- **Information supplied**:
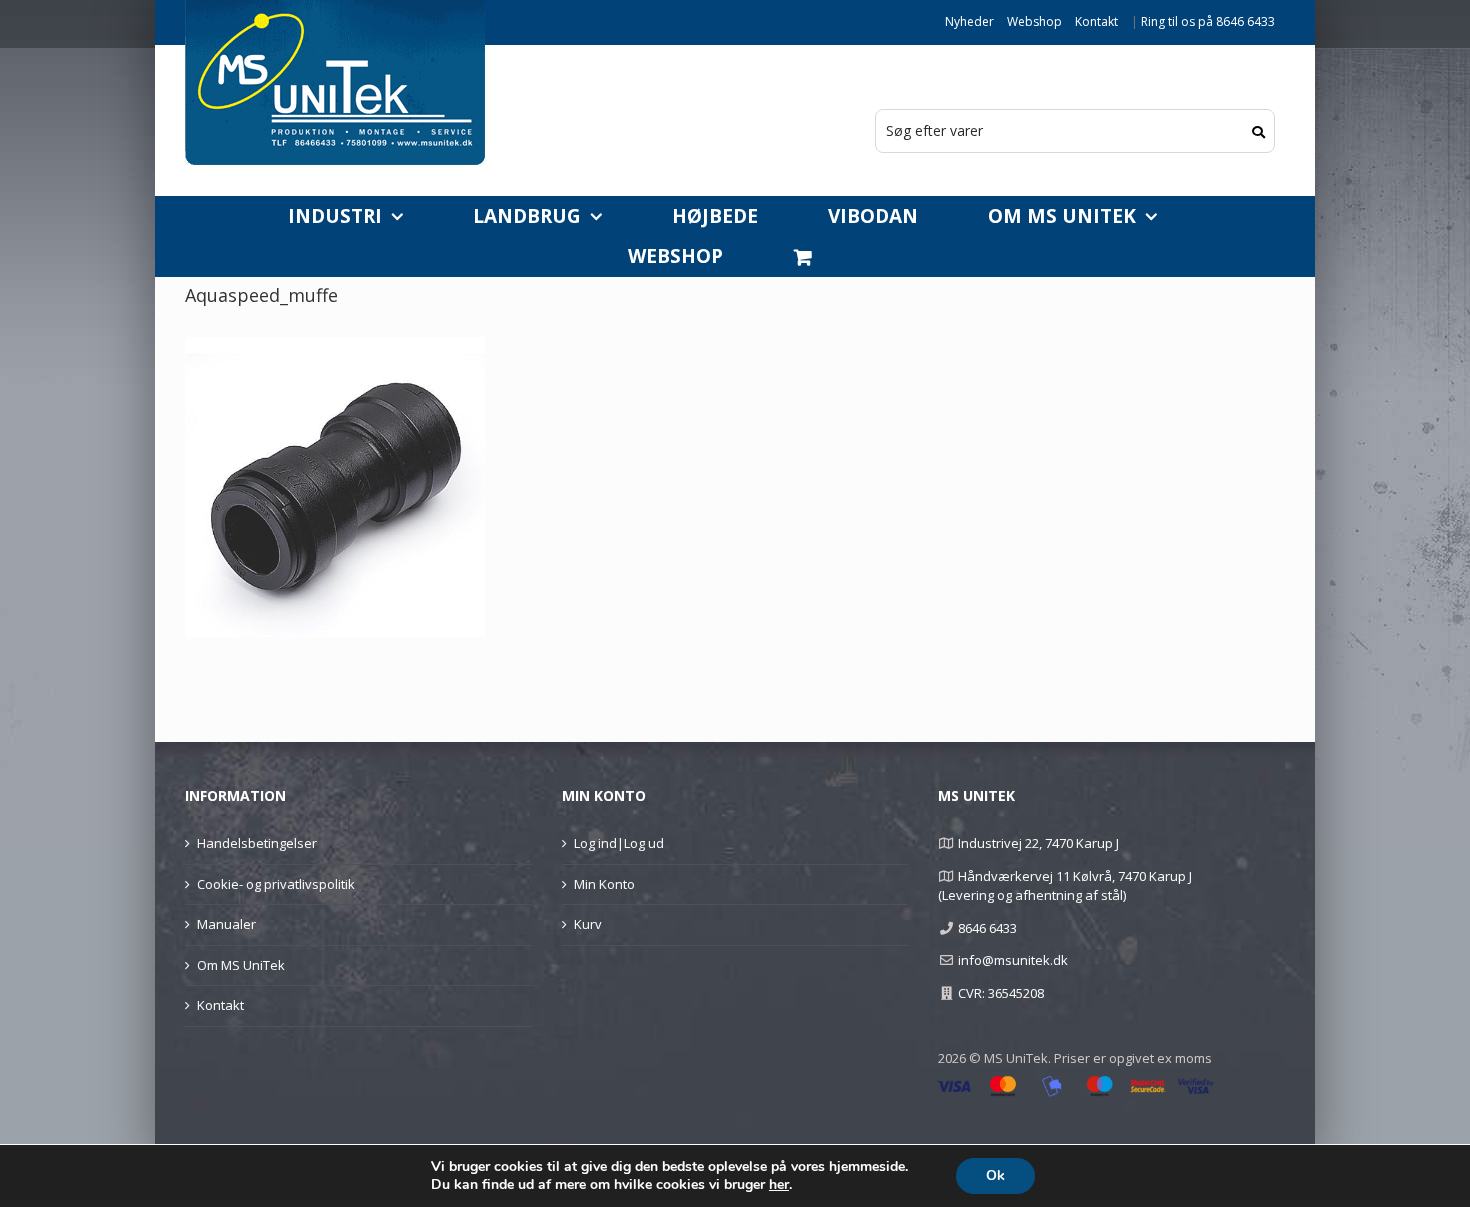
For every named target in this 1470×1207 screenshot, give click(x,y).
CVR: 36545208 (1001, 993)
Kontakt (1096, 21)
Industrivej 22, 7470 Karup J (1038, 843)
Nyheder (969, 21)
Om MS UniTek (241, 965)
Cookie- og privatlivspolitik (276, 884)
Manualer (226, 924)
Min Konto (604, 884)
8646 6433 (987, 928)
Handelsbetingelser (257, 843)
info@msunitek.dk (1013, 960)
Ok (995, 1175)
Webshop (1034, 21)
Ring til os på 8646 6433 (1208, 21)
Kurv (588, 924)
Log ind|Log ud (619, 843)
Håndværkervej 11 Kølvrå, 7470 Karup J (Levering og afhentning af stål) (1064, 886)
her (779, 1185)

...

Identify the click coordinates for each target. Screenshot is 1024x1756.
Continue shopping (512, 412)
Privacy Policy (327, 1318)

==

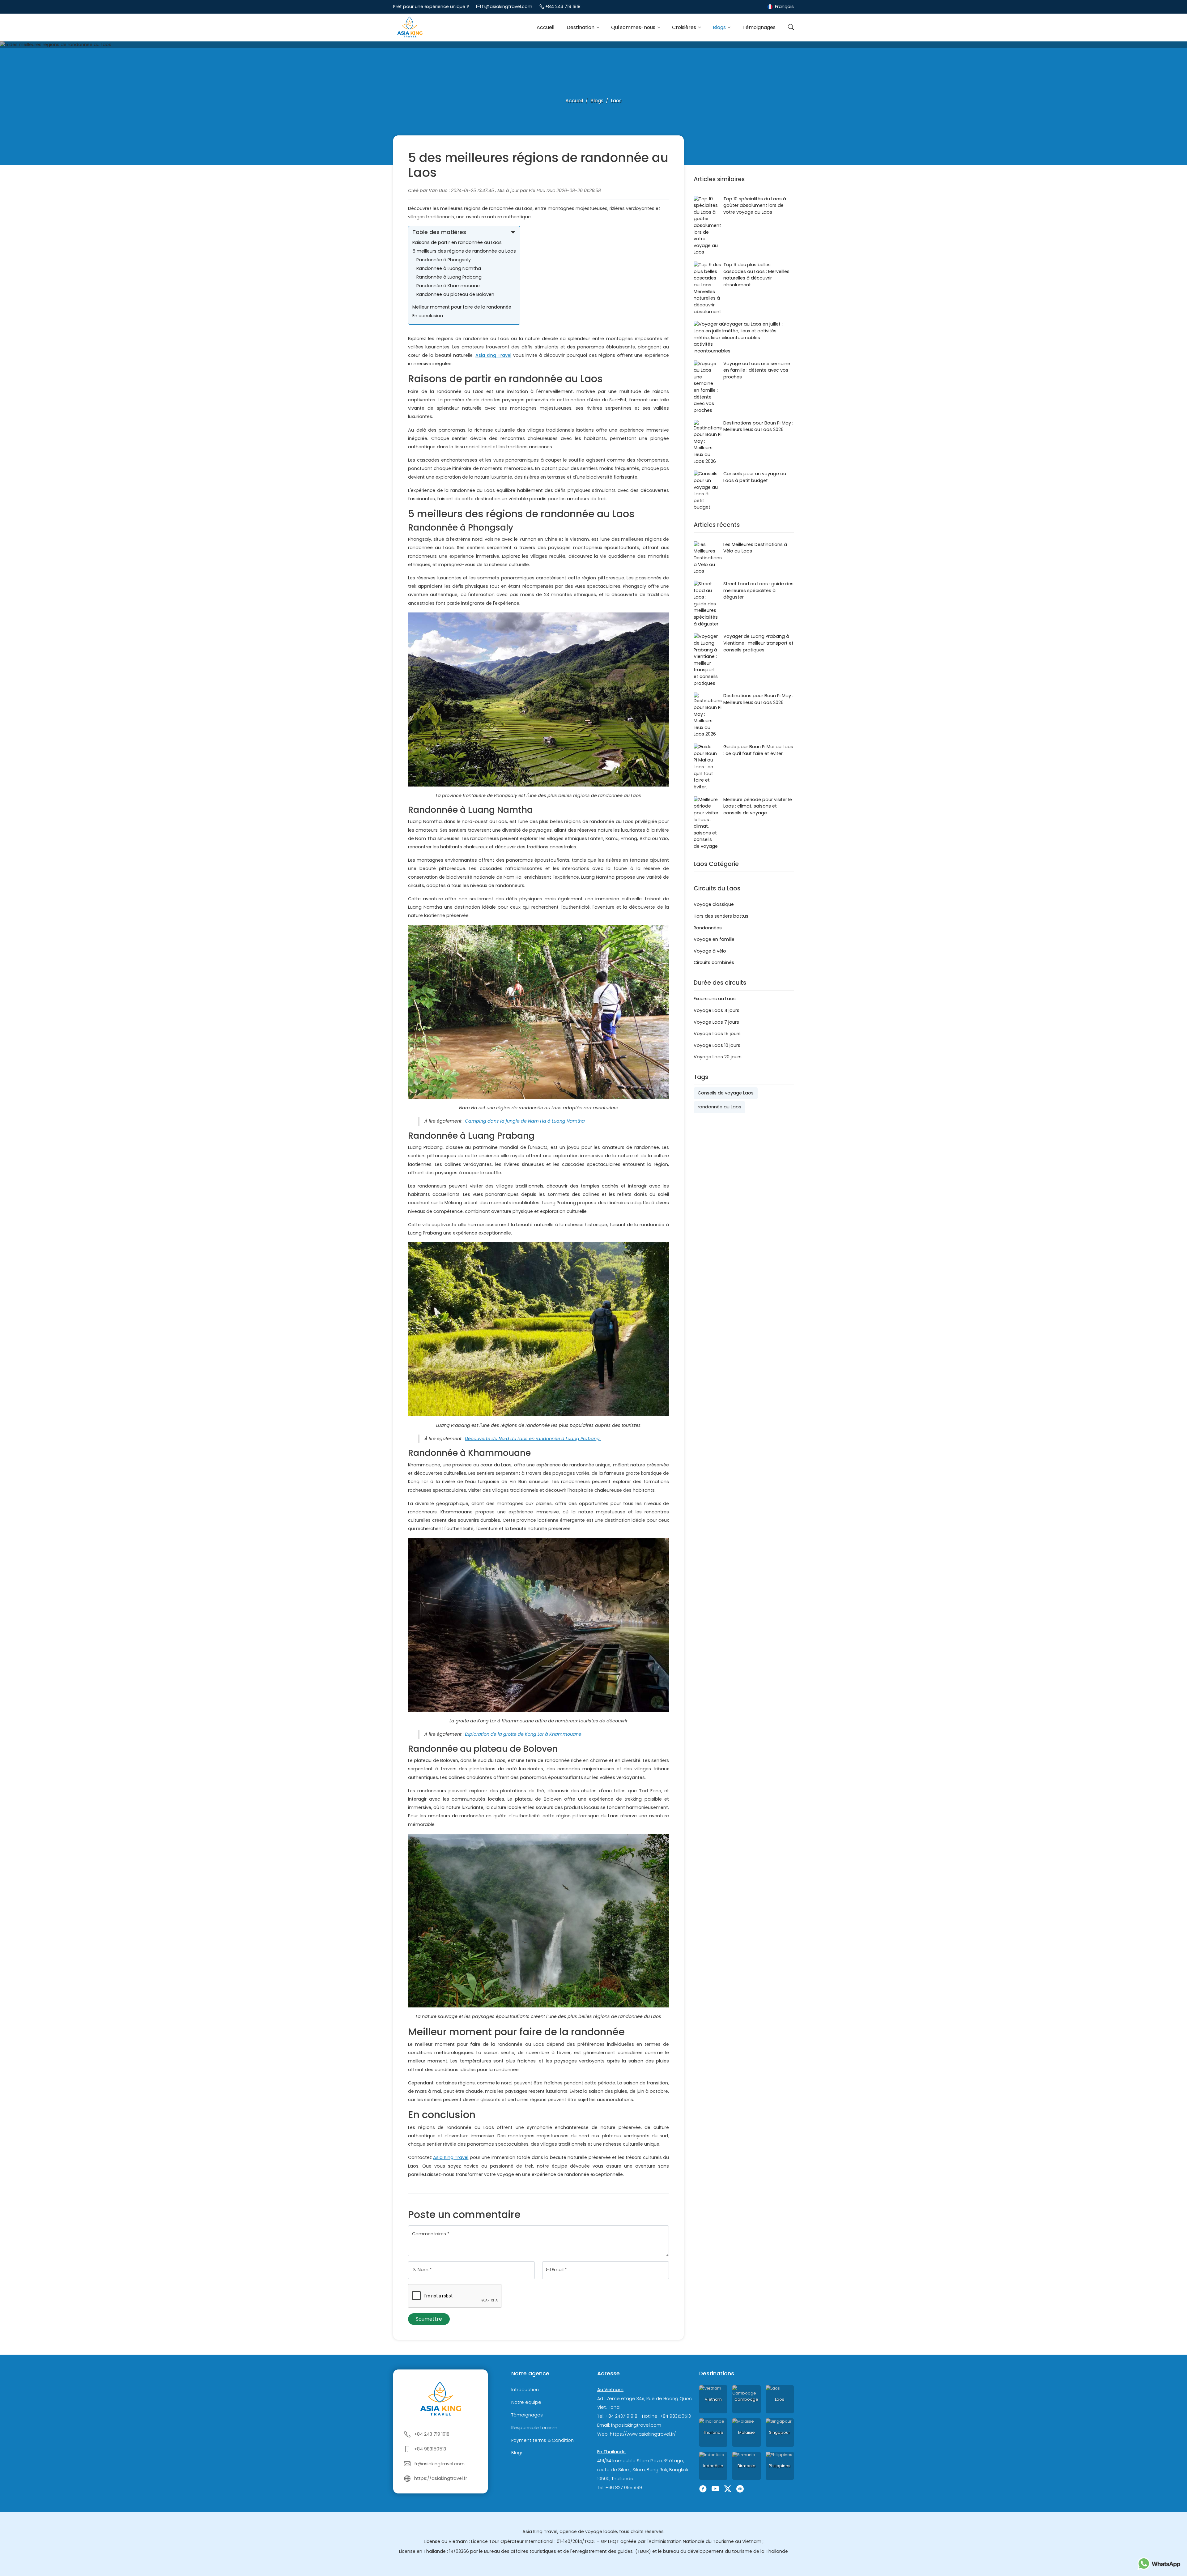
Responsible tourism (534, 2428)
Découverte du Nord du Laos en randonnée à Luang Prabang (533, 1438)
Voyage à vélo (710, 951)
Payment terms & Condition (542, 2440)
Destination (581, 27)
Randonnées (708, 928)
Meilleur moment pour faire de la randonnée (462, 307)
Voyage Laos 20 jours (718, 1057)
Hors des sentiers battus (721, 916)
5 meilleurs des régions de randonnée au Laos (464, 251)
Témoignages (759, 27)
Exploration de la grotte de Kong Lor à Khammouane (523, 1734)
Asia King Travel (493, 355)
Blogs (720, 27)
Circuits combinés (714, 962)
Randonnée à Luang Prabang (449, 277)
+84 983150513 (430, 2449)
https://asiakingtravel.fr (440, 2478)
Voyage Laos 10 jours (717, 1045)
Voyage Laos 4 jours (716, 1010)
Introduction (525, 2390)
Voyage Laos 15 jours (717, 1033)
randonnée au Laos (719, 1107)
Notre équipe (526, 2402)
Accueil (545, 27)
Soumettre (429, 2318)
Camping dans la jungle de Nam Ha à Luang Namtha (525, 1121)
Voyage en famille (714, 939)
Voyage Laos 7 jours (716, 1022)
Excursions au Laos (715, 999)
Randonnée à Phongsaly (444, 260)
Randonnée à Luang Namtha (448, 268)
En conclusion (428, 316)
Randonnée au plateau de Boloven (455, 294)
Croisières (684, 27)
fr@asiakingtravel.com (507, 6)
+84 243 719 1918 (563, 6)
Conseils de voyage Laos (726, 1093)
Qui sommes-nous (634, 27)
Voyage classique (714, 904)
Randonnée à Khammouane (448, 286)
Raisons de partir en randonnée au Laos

- **Problem to work on**: Print only what lies in the material above starting at the line with "For every named" and ending at the line with "Log ind|Log ud (619, 843)", every line exactly as given.

- **Solution for this task**:
For every named target in this 1470×1207 screenshot, give click(x,y).
CVR: 36545208 (1001, 993)
Kontakt (1096, 21)
Industrivej 22, 7470 Karup J (1038, 843)
Nyheder (969, 21)
Om MS UniTek (241, 965)
Cookie- og privatlivspolitik (276, 884)
Manualer (226, 924)
Min Konto (604, 884)
8646 6433 (987, 928)
Handelsbetingelser (257, 843)
info@msunitek.dk (1013, 960)
Ok (995, 1175)
Webshop (1034, 21)
Ring til os på 8646 6433 (1208, 21)
Kurv (588, 924)
Log ind|Log ud (619, 843)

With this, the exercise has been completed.